Nutrition Research Newsletter, April, 2001

Hypertension and its treatment with medication are extremely common in the elderly. In certain subgroups, hypertension is nearly ubiquitous. For example, the prevalence of hypertension among African-American women aged 60 to 69 years is 78%. Medication used is also highly prevalent in the elderly, ranging from 31% of Mexican-American women with hypertension 70 years and older, to 70% of African-American women with hypertension 70 years and older. Sodium restriction is widely advocated as a means to reduce BP and control hypertension in older persons, yet evidence is sparse to support the effects of a reduced sodium intake on BP and hypertension control in this population. The Trial of Nonpharmacologic Interventions in the Elderly (TONE) was a randomized trial that tested weather reduced sodium intake and/or weight loss can maintain satisfactory medication-treated hypertension control in older persons with hypertension. In brief, TONE demonstrated that a reduced sodium intake and weight loss, alone or combined, could effectively control hypertension. The objectives of the present study, which focuses only on the sodium component of TONE, were to examine the effects of a reduced sodium intake in subgroups defined by sex. In addition, the researchers examined dose-response relationships and the effects of a reduced sodium intake on dietary intake of other nutrients, and the occurrence of adverse events.

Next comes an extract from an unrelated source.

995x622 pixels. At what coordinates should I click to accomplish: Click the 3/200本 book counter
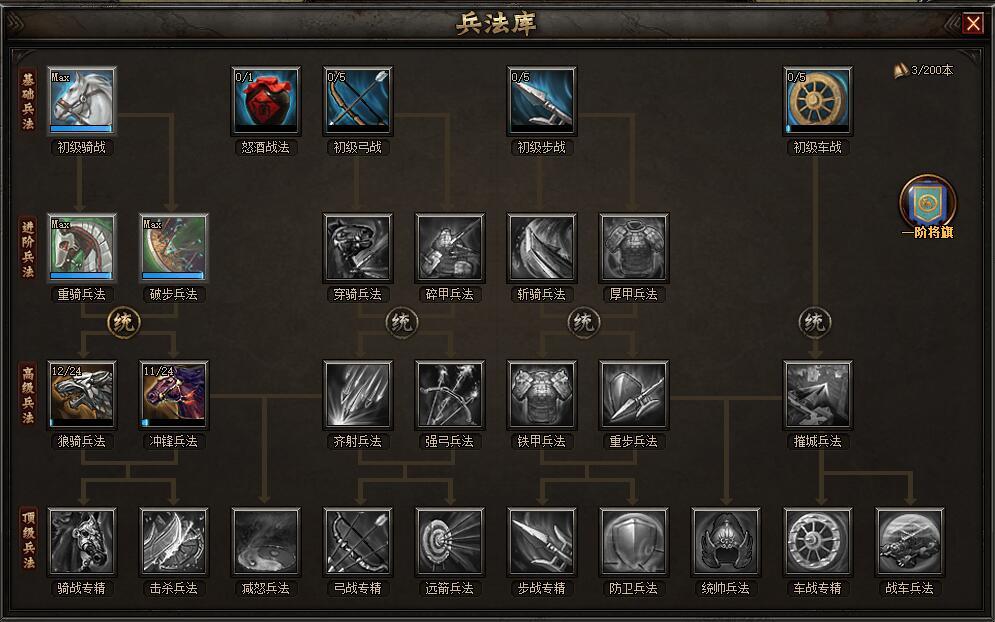924,70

The study population consisted of healthy persons (aged 60-80 years) with systolic BP of less than 145 mm Hg and diastolic BP of less than 85 mm Hg, while taking 1 anti-hypertensive medication. Individuals provided a medical history, underwent a physical examination, and had routine laboratory tests to confirm eligibility. The median duration of follow-up was 29 months (maximum of 36 months). Twenty-four-hour urine collections were obtained twice prior to randomization and once at the 9-, 18-, and 30-month follow-up visits and at closeout. Twenty-four-hour dietary recalls were obtained twice prior to randomization and again at the 9- and 12-month follow-up visits and every 6 months thereafter. Overweight participants were randomly assigned to one of the four following groups: (1) combined weight loss and reduced sodium, (2) reduced sodium alone, (3) weight loss alone, (4) usual lifestyle (UL) control group. Normal weight participants were randomly assigned to reduced sodium alone or UL groups. This article presents data on both overweight and normal-weight subjects that were assigned to the reduced sodium alone, or UL groups.

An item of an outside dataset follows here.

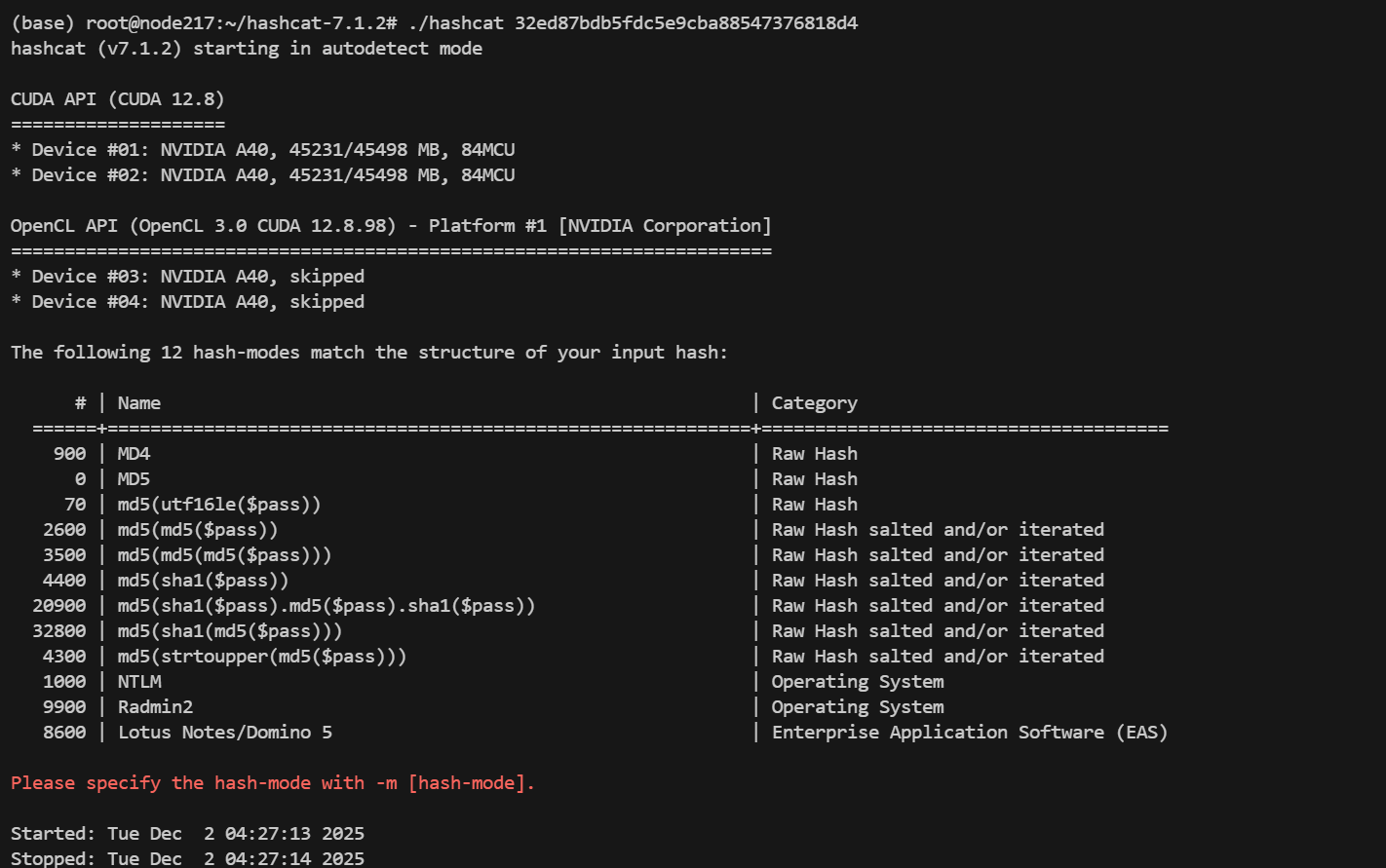Screen dimensions: 1386x868
Task: Select the mode 20900 hash name
Action: click(x=326, y=606)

Intervention groups were formed, consisting of 9 to 12 participants, and met weekly during a 4-month "intensive" phase, and then a 3-month "extended" phase with biweekly meetings, and a maintenance phase. Participants were asked to modify only those aspects of their diet that led to high sodium intake. The goal for reduced sodium groups was to achieve and maintain a 24-hour dietary sodium intake of 80 mmol/L or less of sodium, as measured by 24-hour urine collections. During the intervention sessions, participants learned about sources of sodium and how to adapt the reduced sodium lifestyle recommendations to their own individual situations. Meetings for the UL group were held on a regular basis as well, and featured speakers who led discussions on topics unrelated to BP, cardiovascular disease, or nutrition.

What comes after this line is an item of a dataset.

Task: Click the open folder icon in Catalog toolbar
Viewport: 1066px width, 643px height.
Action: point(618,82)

Drug withdrawal began 90 days after the first group intervention session. As the medication was tapered, participants were evaluated weekly. Attendance at closeout visits was 90% and 93% in the reduced-sodium and UL groups. The reduced-sodium group achieved and maintained a substantial reduction in sodium levels. More than 40% of reduced-sodium participants had an absolute urinary sodium excretion of 80 [micro]M/d or less in contrast to less than 15% or UL participants. Overall, urinary sodium excretion was reduced by 40 [micro]M/d in the reduced-sodium group, net of UL. The reduced-sodium group experienced a mean reduction in systolic BP of 4.3 mm Hg and in diastolic BP of 2.0 mm Hg, net of BP change in UL. The occurrence of cardiovascular events was similar in the two groups, except for a tendency toward less angina in the reduced-sodium group compared with the UL group. Headache also occurred less frequently in the reduced-sodium group. Compared with the UL group, intake of total energy, dietary fat, saturated fat, mono-unsaturated fat, iron, calcium, thiamin, and riboflavin declined in the reduced-sodium group, while intake of potassium and magnesium increased.

Findings from this trial have important public health and clinical implications. Because hypertension is common in the elderly and because sodium reduction can substantially reduce BP, population-based and individualized efforts to reduce sodium intake are appropriate. The TONE trial provides convincing evidence that individualized counseling can reduce BP and control hypertension. Such evidence supports current efforts to expand Medicare coverage of nutrition services.